Осень
Не люблю осень. Ни раннюю, ни «золотую», ни Болдинскую, ни пушкинскую, ни позднюю, ни даже шевчуковскую. В чем ее прелесть? В чем притягательность грани между жизнью и смертью, гранью, когда ты уже не тут, но еще не там? В чем обманчивость мига, когда ты находишься на вершине своего существа, как над стеной, за которой виднеется то, что никому на этом свете увидеть неподвластно, за которой явственно проглядывается смерть, и ты видишь ее, как самого себя в зеркале? В этом притягательность самоубийства, мазохизма и осени. Именно поэтому я и не люблю осень.

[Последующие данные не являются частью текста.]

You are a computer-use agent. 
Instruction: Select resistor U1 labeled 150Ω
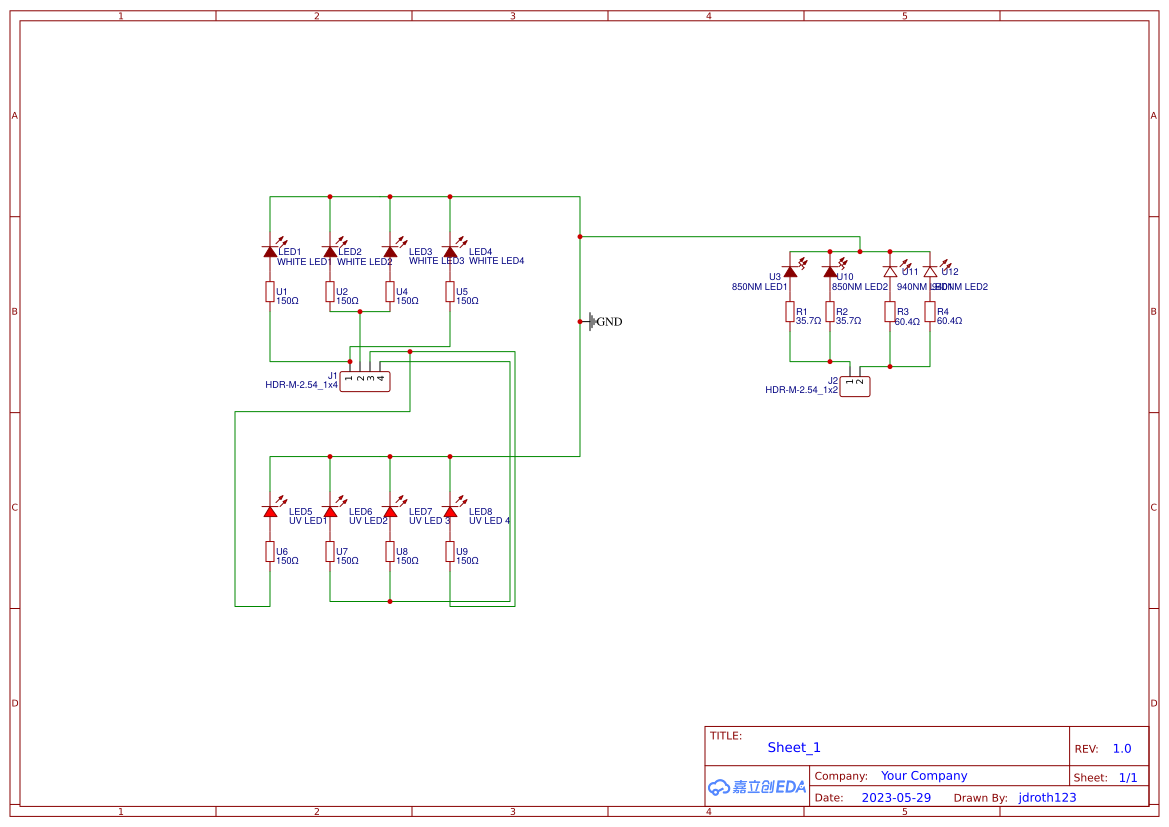(x=270, y=293)
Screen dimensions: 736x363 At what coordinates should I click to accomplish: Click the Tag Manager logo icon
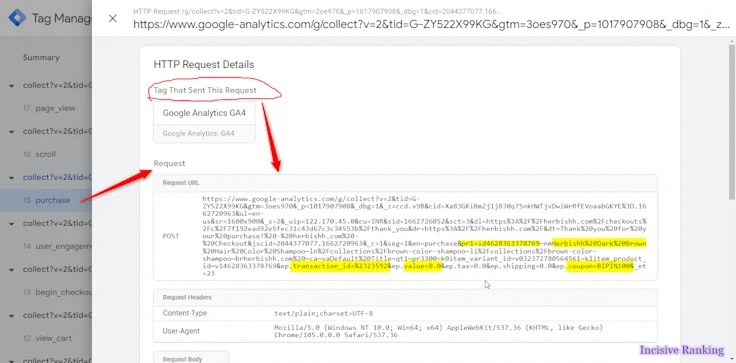17,18
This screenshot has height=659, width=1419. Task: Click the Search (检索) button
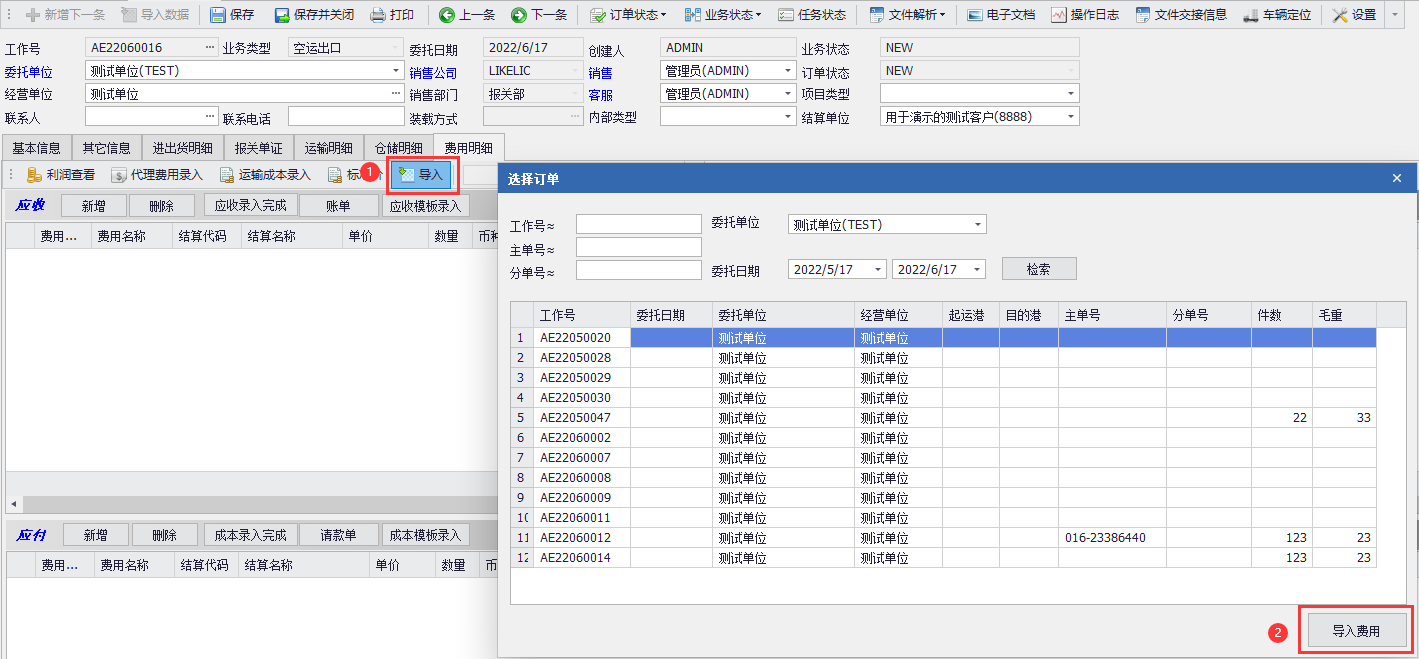click(1038, 269)

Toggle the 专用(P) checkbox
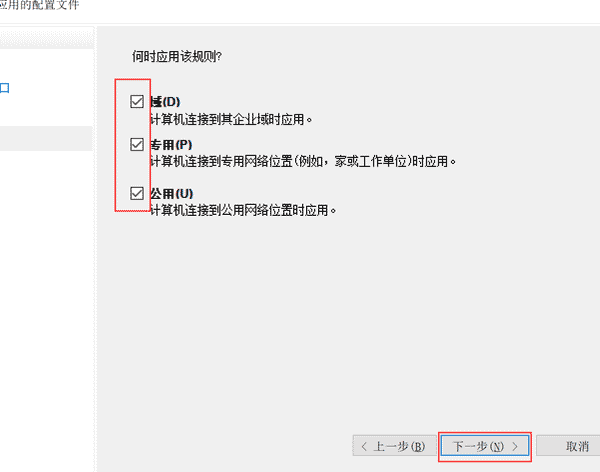click(137, 144)
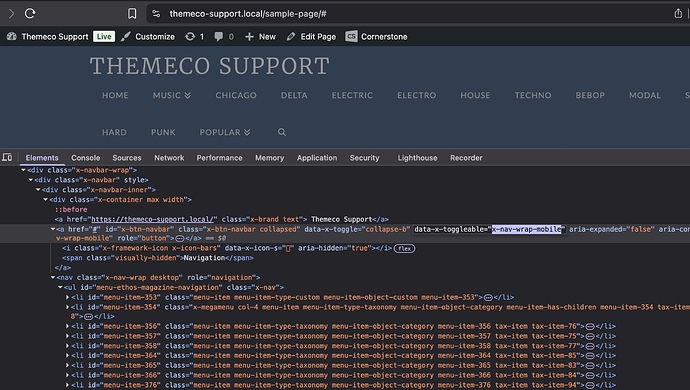Switch to the Console tab
690x390 pixels.
86,158
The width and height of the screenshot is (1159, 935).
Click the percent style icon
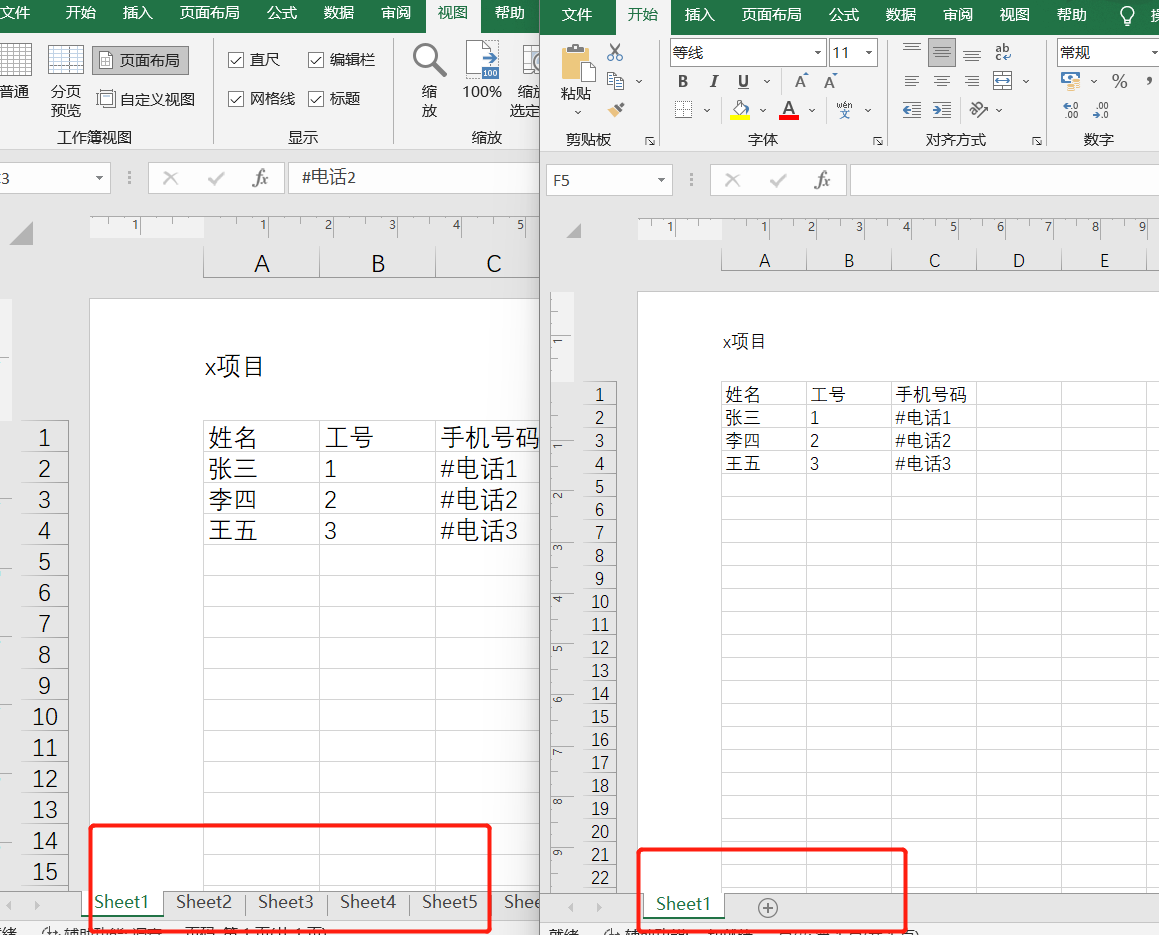[1119, 81]
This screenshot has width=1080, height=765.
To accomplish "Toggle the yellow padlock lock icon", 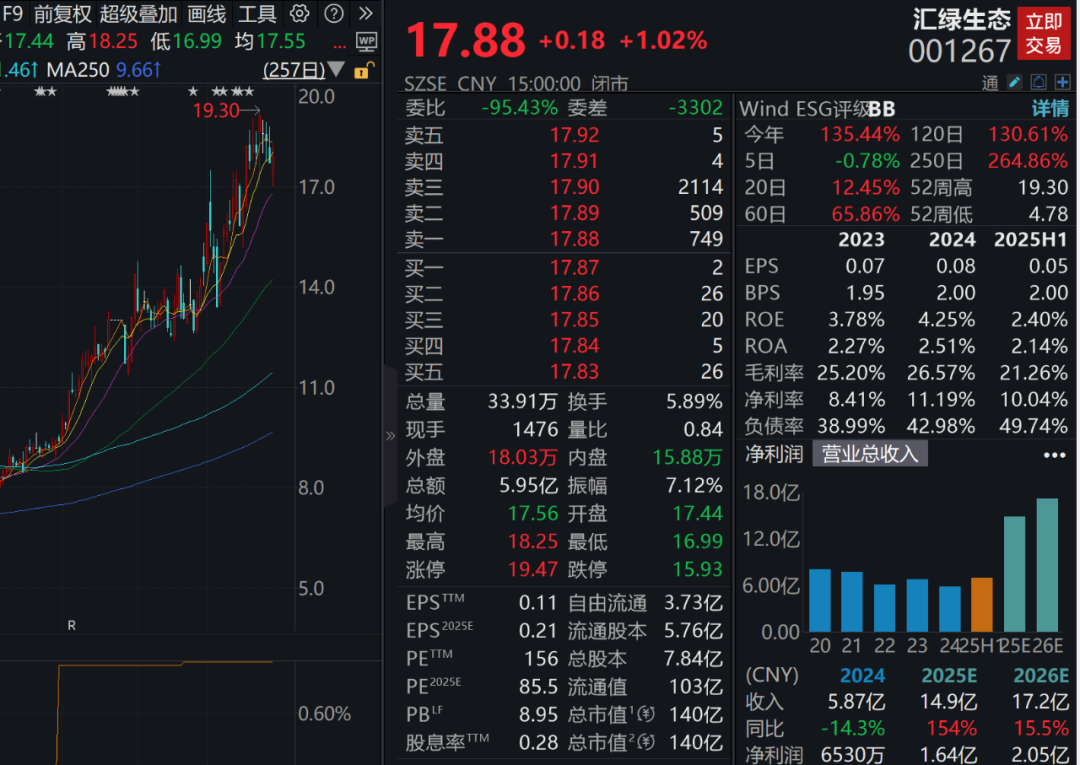I will pyautogui.click(x=366, y=70).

А еще я ненавижу листопад. Именно ненавижу, он раздражает меня, пожалуй, больше всего во время осени. Одно дело, когда в каком-нибудь романтическом голливудском фильме, в редком лесу – обязательно редком – на золотой поляне, при свете пробивающихся через рыжую листву солнечных лучей, кружатся под непрерывно падающими картонно-компьютерной листьями главные герои. Он – обязательно с мужественным лицом, легкой двухдневной щетиной, в осеннем черном кашне, длинном пальто, с зонтом-тростью и выражением счастья на лице. Она – с романтическим каре, в длинной замшевой куртке, шелковом шарфике, с улыбкой до ушей и горящими от счастья небесно-голубыми глазами… Да, все это прекрасно и так знакомо…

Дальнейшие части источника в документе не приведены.